• Exercise requirements
Put every line of the data from the one containing "This screenshot has width=1329, height=896." down to the one containing "Looking at the screenshot, I should point(852,13).", both included, into a Markdown table with the columns Row and Line, leaving out blank lines.

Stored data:
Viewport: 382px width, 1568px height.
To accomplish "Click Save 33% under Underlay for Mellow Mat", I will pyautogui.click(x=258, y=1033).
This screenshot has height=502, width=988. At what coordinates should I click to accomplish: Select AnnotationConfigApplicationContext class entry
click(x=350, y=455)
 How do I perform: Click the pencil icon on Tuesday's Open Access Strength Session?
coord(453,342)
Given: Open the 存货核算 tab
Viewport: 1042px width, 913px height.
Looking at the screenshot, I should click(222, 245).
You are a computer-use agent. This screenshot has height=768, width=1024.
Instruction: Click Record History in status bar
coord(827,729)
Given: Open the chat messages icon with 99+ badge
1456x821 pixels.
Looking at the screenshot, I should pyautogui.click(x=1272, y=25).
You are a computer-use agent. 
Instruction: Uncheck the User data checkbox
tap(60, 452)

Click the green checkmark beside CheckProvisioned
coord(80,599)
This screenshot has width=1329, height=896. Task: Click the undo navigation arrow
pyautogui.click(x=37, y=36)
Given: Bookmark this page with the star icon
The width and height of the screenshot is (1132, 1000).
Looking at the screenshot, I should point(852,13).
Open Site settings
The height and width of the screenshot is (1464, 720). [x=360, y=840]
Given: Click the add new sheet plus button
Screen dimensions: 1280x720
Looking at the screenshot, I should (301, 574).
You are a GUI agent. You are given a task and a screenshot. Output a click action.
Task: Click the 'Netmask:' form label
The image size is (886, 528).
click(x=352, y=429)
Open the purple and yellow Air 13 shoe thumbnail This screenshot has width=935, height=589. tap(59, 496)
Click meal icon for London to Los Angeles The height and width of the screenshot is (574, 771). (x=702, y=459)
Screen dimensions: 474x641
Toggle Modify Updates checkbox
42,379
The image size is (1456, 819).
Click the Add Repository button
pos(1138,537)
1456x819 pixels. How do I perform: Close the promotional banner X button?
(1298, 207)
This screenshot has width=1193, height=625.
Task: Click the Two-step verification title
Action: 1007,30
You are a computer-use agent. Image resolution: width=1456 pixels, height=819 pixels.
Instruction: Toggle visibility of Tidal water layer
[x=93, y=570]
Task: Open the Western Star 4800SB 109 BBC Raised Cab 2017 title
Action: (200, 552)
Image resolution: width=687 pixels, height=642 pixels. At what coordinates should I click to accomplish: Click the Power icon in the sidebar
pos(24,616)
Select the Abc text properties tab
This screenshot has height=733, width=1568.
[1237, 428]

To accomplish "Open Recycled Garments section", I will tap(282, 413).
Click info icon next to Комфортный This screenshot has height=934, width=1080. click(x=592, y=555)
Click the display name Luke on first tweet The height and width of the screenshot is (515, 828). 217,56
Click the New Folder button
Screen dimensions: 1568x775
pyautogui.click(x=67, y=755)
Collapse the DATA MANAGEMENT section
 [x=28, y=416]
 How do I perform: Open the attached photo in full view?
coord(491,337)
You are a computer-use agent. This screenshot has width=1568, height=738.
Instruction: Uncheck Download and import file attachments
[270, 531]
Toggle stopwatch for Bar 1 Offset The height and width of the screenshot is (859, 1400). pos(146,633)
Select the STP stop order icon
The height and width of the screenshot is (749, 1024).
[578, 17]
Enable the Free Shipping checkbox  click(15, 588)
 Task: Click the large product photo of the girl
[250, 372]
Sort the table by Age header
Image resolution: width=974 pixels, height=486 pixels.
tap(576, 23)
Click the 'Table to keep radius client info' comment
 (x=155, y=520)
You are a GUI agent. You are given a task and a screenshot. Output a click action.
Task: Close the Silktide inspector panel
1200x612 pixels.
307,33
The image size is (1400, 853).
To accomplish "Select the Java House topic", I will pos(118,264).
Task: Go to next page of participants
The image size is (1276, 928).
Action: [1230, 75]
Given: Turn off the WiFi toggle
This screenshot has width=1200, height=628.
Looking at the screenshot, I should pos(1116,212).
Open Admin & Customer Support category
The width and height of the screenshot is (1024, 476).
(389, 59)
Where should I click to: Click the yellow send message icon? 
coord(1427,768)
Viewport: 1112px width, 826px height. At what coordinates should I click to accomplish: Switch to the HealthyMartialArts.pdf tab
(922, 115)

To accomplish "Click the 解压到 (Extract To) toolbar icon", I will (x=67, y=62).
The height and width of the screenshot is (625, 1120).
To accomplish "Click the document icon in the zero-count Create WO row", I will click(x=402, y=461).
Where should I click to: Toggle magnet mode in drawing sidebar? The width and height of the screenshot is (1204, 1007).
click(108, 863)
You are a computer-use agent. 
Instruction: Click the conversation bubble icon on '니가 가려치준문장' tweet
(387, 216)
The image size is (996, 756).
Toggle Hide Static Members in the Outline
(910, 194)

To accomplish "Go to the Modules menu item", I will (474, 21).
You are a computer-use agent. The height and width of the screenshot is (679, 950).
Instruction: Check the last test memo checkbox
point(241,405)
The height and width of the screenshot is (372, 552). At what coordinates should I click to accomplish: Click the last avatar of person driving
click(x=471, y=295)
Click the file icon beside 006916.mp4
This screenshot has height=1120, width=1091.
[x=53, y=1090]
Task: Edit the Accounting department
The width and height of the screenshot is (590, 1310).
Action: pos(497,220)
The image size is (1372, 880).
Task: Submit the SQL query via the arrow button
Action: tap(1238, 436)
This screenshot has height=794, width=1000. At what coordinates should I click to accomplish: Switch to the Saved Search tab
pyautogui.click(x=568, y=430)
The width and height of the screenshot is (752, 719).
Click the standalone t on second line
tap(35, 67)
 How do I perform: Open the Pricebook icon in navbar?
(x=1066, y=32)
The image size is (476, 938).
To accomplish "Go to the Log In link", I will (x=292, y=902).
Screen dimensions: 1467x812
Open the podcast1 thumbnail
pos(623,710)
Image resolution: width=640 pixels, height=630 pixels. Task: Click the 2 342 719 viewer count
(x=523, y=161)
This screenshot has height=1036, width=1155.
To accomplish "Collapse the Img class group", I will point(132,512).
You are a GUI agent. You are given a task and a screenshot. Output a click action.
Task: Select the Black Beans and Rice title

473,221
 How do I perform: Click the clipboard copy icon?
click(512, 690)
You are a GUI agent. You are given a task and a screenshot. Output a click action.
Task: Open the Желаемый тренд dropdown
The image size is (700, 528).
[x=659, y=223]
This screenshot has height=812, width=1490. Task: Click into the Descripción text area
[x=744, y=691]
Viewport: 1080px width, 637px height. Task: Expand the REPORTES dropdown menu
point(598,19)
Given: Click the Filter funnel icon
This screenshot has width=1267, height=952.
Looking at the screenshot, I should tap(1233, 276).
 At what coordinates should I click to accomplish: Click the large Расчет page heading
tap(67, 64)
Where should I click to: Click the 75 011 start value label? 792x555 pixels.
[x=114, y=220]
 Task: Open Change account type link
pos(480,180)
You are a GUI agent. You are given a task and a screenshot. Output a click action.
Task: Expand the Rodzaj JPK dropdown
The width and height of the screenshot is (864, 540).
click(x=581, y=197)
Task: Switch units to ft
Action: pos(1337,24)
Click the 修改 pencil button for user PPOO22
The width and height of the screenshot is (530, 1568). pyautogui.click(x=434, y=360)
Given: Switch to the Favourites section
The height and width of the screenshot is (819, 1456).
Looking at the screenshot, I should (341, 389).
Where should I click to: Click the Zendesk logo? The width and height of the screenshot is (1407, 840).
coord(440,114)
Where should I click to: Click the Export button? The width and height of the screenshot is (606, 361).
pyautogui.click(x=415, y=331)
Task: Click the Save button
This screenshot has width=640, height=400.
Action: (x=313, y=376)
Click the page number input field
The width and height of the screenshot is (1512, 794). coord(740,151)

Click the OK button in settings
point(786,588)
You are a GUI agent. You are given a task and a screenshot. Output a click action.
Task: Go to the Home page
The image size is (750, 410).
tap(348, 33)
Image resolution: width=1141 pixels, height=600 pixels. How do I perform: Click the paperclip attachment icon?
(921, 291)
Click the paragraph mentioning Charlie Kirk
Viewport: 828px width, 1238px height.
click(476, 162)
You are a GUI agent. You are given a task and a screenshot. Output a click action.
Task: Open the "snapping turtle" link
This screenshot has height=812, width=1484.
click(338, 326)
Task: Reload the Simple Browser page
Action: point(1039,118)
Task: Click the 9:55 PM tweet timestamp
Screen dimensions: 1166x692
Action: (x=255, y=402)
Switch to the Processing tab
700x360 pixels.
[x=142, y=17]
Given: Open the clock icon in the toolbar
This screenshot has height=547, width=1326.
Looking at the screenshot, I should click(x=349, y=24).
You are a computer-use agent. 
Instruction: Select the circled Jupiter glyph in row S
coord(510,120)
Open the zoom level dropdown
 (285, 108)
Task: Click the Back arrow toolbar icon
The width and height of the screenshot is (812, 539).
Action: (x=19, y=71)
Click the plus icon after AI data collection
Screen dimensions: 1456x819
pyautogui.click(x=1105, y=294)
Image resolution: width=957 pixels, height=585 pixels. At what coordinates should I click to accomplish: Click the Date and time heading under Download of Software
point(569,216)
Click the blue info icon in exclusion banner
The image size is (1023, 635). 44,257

• Output of the task
| Row | Line |
|---|---|
| 1 | This screenshot has width=1329, height=896. Task: Click the undo navigation arrow |
| 2 | pyautogui.click(x=37, y=36) |
| 3 | Given: Bookmark this page with the star icon |
| 4 | The width and height of the screenshot is (1132, 1000). |
| 5 | Looking at the screenshot, I should point(852,13). |